Bevor man in die Parfümerie gehen und dort seinen zukünftigen Lieblingsduft „erschnüffeln“ kann, muss dieser erstmal aufwendig hergestellt werden. In der Hauptstadt der Parfümherstellung, Grasse - einem kleinen Ort in Frankreich -, können Interessierte sich heute noch die verschiedenen Verfahren hautnah ansehen und Parfümeuren über die Schulter schauen.

Das Grundprinzip
Das Prinzip, nach dem ein neuer Duft hergestellt wird, ist immer gleich. Zunächst werden aus pflanzlichen Rohstoffen aromatische Substanzen gewonnen. Diese werden anschließend in Alkohol und detilliertem Wasser gelöst. Wie diese ätherischen Öle gewonnen werden, ist höchst unterschiedlich. Es gibt die folgenden Herstellungsverfahren:

  • kalte Enfleurage
  • warme Enfleurage (Mazeration)
  • Destillation
  • Expression
  • Extraktion mitttels Lösungsmitel

Enfleurage
Enfleurage ist das vermutlich älteste Verfahren zur Duftherstellung. Heute findet es kaum noch Anwendung, da es sehr zeitaufwendig und teuer ist. Nur in der französischen Stadt Grasse können Duft-Interessierte noch zusehen, wie aus pflanzlichen Substanzen das Aroma gewonnen wird. Die weitaus aufwendigere und somit auch preisintensivere Form ist das kalte Verfahren. Herbei wird eine Schicht geruchsneutrales Fett auf eine Glasplatte aufgetragen. Bei dem Fett handelt es sich um gereinigten Rinderschmalz oder Schweineschmalz. Nun werden die pflanzlichen Rohstoffe auf diese Schicht aufgetragen. Das Fett dient nun als Geruchsspeicher. So lange, bis das Fett den gewünschten Grad ätherischer Öle angenommen hat, werden die Pflanzenteile regelmäßig erneuert.

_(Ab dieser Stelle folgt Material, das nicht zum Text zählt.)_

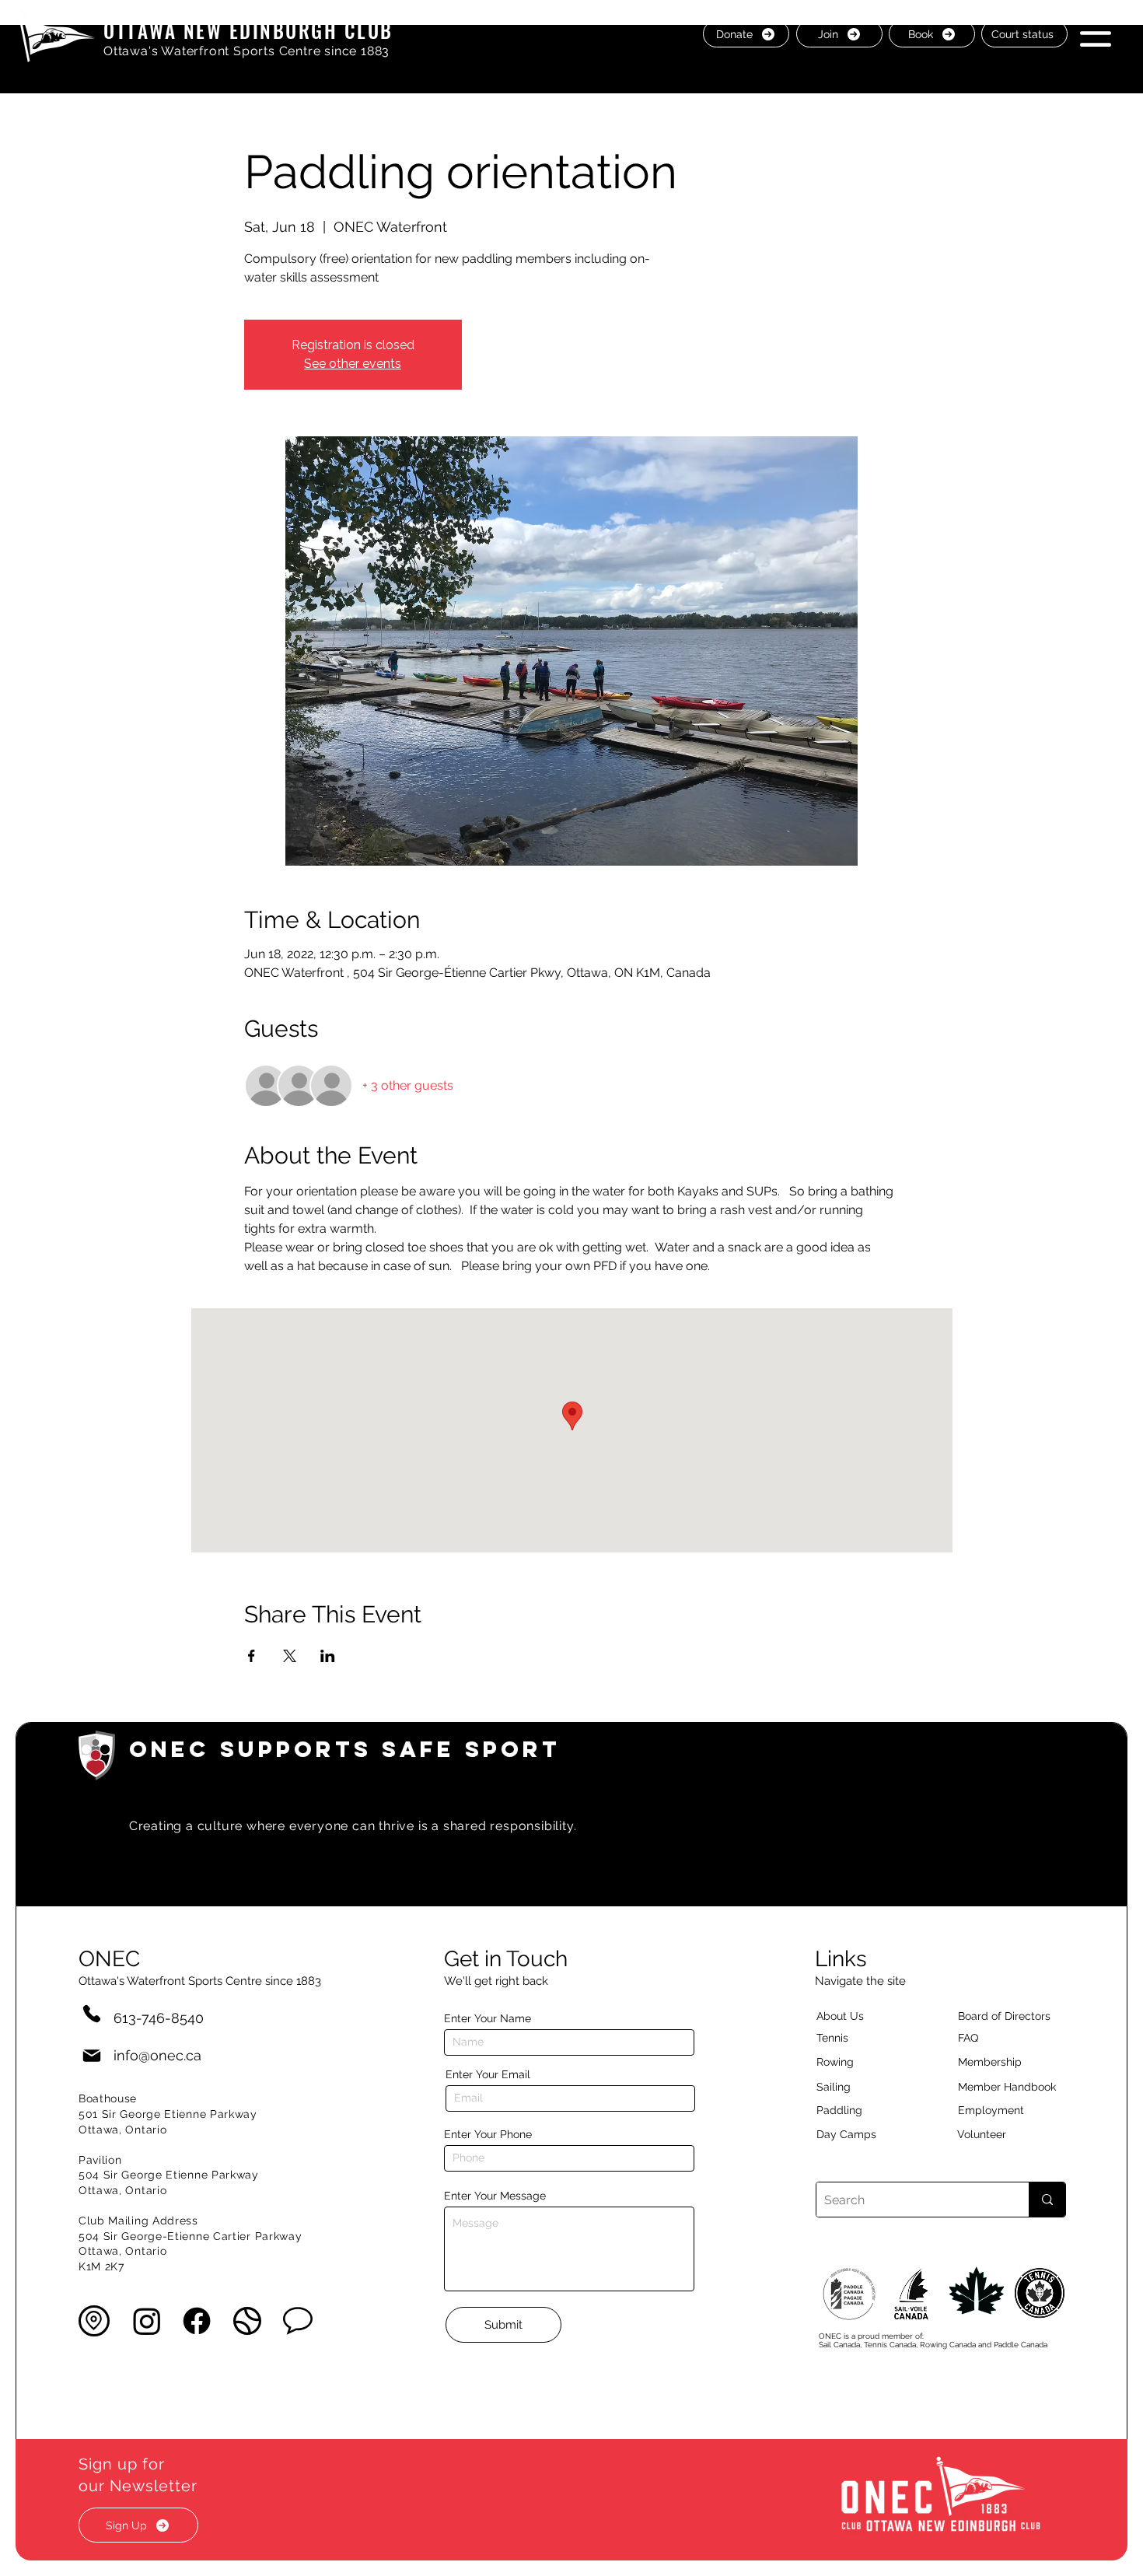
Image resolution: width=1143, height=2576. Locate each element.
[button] (1095, 33)
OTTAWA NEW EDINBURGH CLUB (248, 30)
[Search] (1047, 2199)
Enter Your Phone (488, 2134)
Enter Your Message (495, 2195)
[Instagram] (147, 2321)
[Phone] (92, 2013)
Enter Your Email (488, 2074)
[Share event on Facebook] (251, 1656)
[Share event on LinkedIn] (327, 1656)
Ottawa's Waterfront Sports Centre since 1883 (246, 51)
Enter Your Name (487, 2018)
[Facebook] (197, 2321)
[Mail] (92, 2055)
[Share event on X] (289, 1656)
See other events (352, 363)
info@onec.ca (157, 2055)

Nun wird das Fett in Etylalkohol gewaschen; durch diese Vorgehensweise werden die aromatischen Substanzen vom Fett getrennt.
Auch bei der warmen Enfleurage-Variante wird mit Fett gearbeitet. Allerdings wird es zunächst auf bis zu 70 Grad erhitzt. In das nun warme Fett werden die Pflanzen eingebracht.

Destillation
Diese Methode eignet sich besonders für solche Ausgangsstoffe, die nicht so empfindlich sind, also beispielsweise Hölzer oder Kräuter. Hierbei werden Wasser und Substanzen zusammen in einem Kessel erhitzt. Durch den entstehenden Wasserdampf werden den Pflanzen die Duftstoffe entzogen.
Aus dem entstandenden Kondenswasser wird nun das ätherische Öl gewonnen.

Expression
Das Verfahren der Expresion ist besonders für Zitrusfrüchte geeignet. Hierfür werden die Schalen von Zitronen, Orangen oder Pampelmusen durchlöchert und anschließend ausgepresst. Mihilfe von feuchtem Papier werden die wasserhaltigen Öle von den Duftölen getrennt.

Extraktion
Die heute am häufigsten zum Einsatz kommende Methode ist die Extraktion. Bei diesem Verfahren wird den Blüten mithilfe flüchtiger Gase, etws Äther oder Butan, die Duftstoffe entzogen. Großer Vorteil: Es sind nur sehr niedrige Temperaturen vonnöten, sodass nur wenige Aromastoffe verlorengehen.

Gewinnung synthetischer Duftbausteine
Mittels verschiedener Verfahren wird für die Parfümherstellung die chemische Struktur von Pflanzen und anderen Rohstoffen analysiert und dann nachgebaut. Eine dieser Möglichkeiten ist die Molekülsynthese.